Well most clays are like the mashed potatoes. So when there is air
trapped in there, and it wants to come out in the fire, and there is steam
in there which is the result of the water that is part of the clay
molecule turning to steam and needing to come out, you get tremendous
steam pressure and boom! There also is some organic matter and some other
stuff that turns to gas, same idea, boom! But we add something called
GROG--which either is finely crushed firebrick, or ground up bisque. This
stuff has already been fired and it acts as the croutons do (except
croutons will turn mushy themselves after a while, and grog does not.) the
bits of grog act like tiny spacers that allow the steam and gases to sneak
aroudn them and OUT

so what you really want to do is get some clay that is made for sculpture
and has grog in it. Then allow your pieces to dry very very slowly. Why
is that? Ok. Because pieces dry from the outside first. As they dry
they shrink. So if the outside dries before the inside does, you guesssed
it--the outside has become so closed and impervious through shrinking the
water inside can't get out. Dry slowly-I woudl suggest in a styrofoam
cooler, or equivalent, and even then cover the piece in plastic--loosely.

Lili Krakowski

Rick hugel on tue 19 jan 99

Two possibilities exist. One is that you are not properly wedging the clay
or you are wedging too much at one time and are not able to do it smoothly.
The other is if you are hand building with coils, you are not properly
sealing out the air as you built up the piece.
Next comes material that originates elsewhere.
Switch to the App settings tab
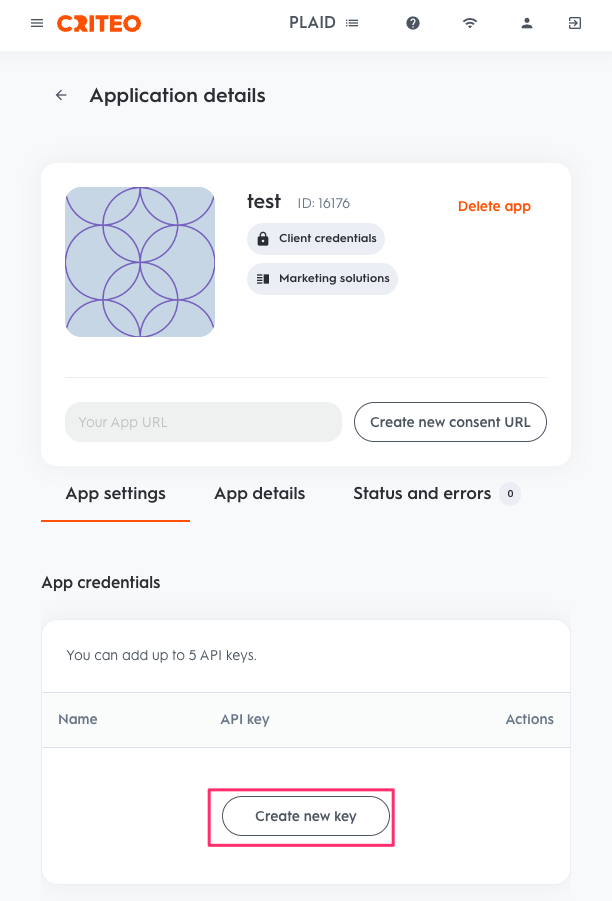Image resolution: width=612 pixels, height=901 pixels. tap(116, 494)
>----------------------------Original message----------------------------
>
>I understand that if you don't watch your piece, it will break open inside
>the kiln and that will be because of air bubbles. How do you prevent this
>from happening?
>Thanks a lot.
>Matthew
>Net-Tamer V 1.11 - Test Drive

Donn Buchfinck on wed 20 jan 99

air bubble do not cause pottery to explode
nore to fall apart
it is water that is left in the clay that cannot escape fast enough when you
pass the steam out stage around 220 degrees F
even if you think your pot is dry, if you have a paper thin wedge of water the
pot will go boom

the best way I have found to wedge is to use a wire and cut the clay and bring
it back together 20 times
put the clay back together with the cut ends going away from you
this gives about a million layers and drives all the air out of the clay
it stacks the clay particles up like sheets of paper
then after I am done wedging I spiral the individual clay balls to get them in
shape for throwing.

good luck
Donn Buchfinck

Bruce Girrell on sat 23 jan 99

I was going to post a similar question months ago, but went to the archives
and saw that there were plenty of wedging threads already there, so I read
some and went back to the wedging table. Maybe the advice helped, maybe it's
just practice, but I'm getting better.

I would like to add this, though. Most texts that I have read mention
wedging as something that you need to do. A few attempt to describe the
process, but devote little more that a few sentences to it. Maybe I missed a
tape here or there, but I haven't seen the wedging process in any of Robin
Hopper's tapes and Stephen Jepson covers it for about fifteen seconds in
his - no close-ups or slo-mo.

Such a fundamental operation, and it seems as though we're simply supposed
to know how it works.

I attempted to follow the directions in the books and I watched the Jepson
segment time after time. No matter what I did, I seemed to do something in
the wedging process that would cause a flap of clay to fold over the main
lump that I was working. To me, that means that I just trapped some more air
into the lump.

I have developed a rhythm of my own now that seems to work as evidenced by
encountering fewer bubbles during throwing, but I would ask anyone who is
considering doing a book or video to please spend some time on this subject.
Many of us, particularly the beginners, do not process sufficient volume or
have sufficient money to warrant the purchase of a pug mill.